TASK REQUIREMENTS >>
The response must be the exact lines from the line holding "Open the Gemology tab at bottom" through the end of the entries, with no pictures and nothing else.

::::::::::

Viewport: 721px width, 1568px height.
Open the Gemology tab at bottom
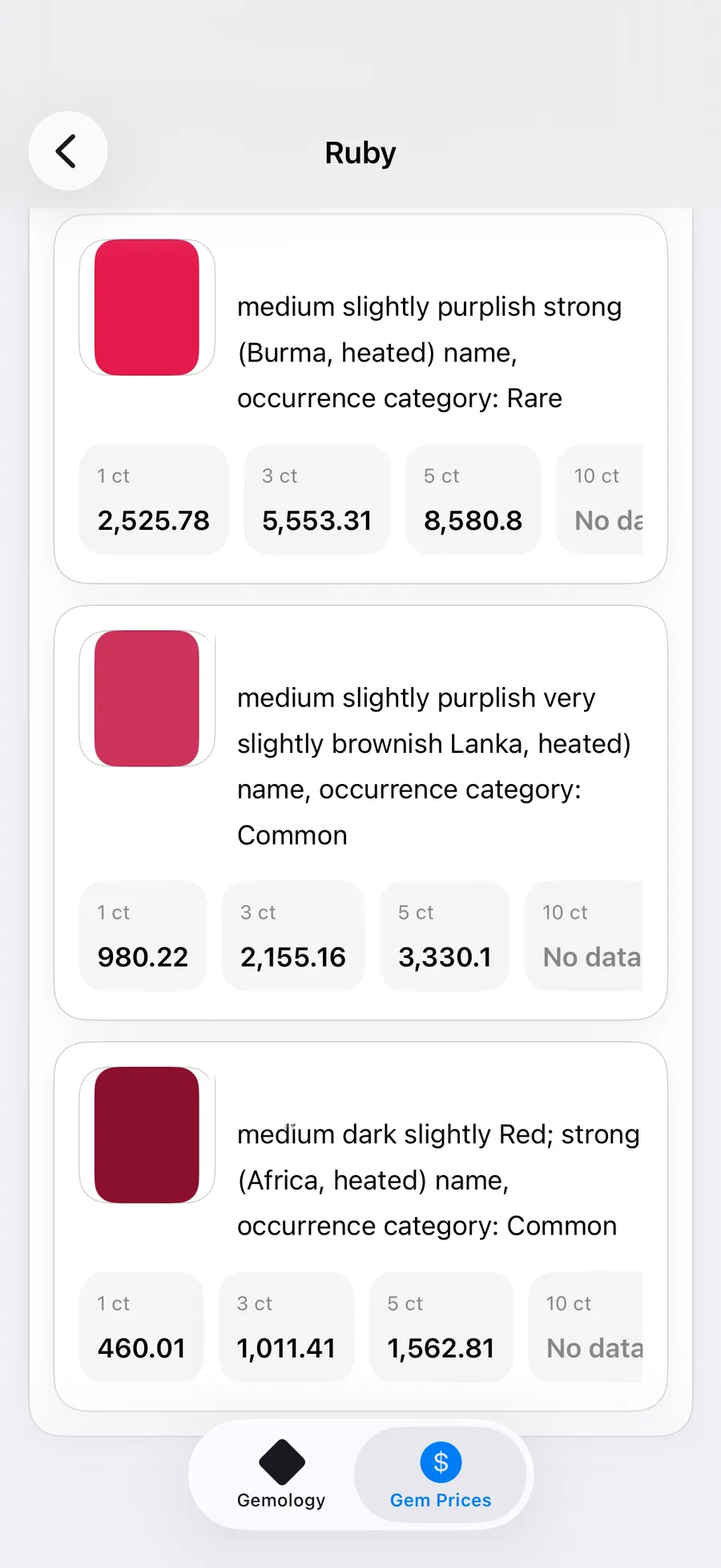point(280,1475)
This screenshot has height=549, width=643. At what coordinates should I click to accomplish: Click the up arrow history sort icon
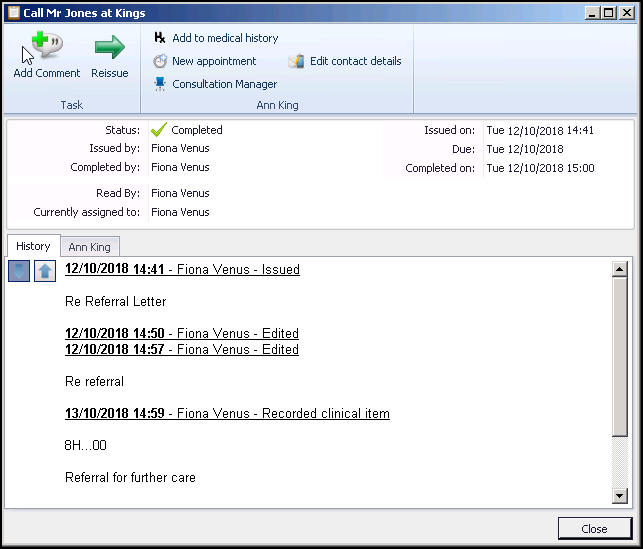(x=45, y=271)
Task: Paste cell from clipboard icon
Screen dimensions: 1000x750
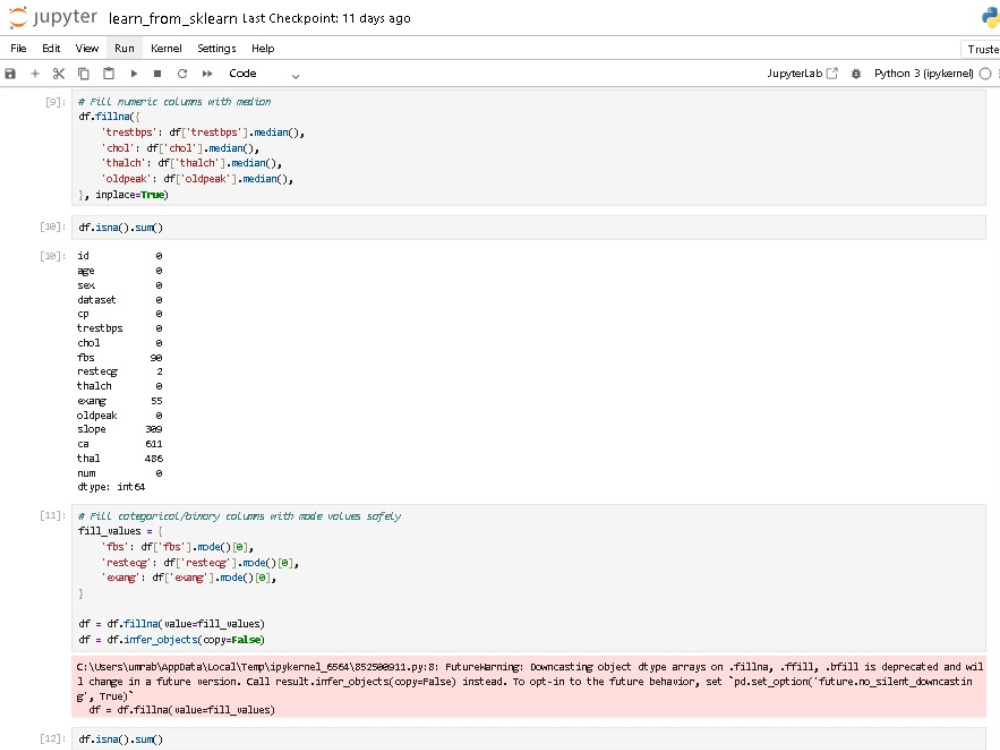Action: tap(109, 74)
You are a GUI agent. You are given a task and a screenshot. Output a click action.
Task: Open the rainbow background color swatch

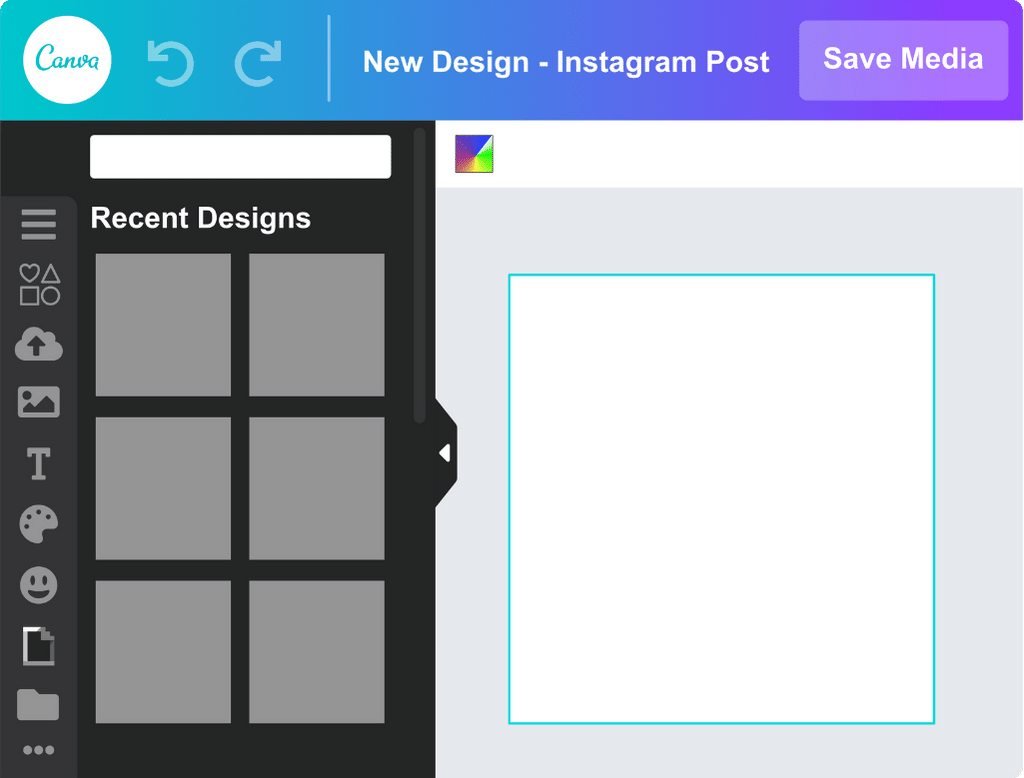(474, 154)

::::::::::

SOLVED EXERCISE >>
Open the Gemology tab at bottom
point(280,1475)
This screenshot has height=549, width=643. At what coordinates should I click to accomplish: Click the up arrow history sort icon
(x=45, y=271)
Task: Paste cell from clipboard icon
Screen dimensions: 1000x750
Action: tap(109, 74)
You are a GUI agent. You are given a task and a screenshot. Output a click action.
Task: Open the rainbow background color swatch

(474, 154)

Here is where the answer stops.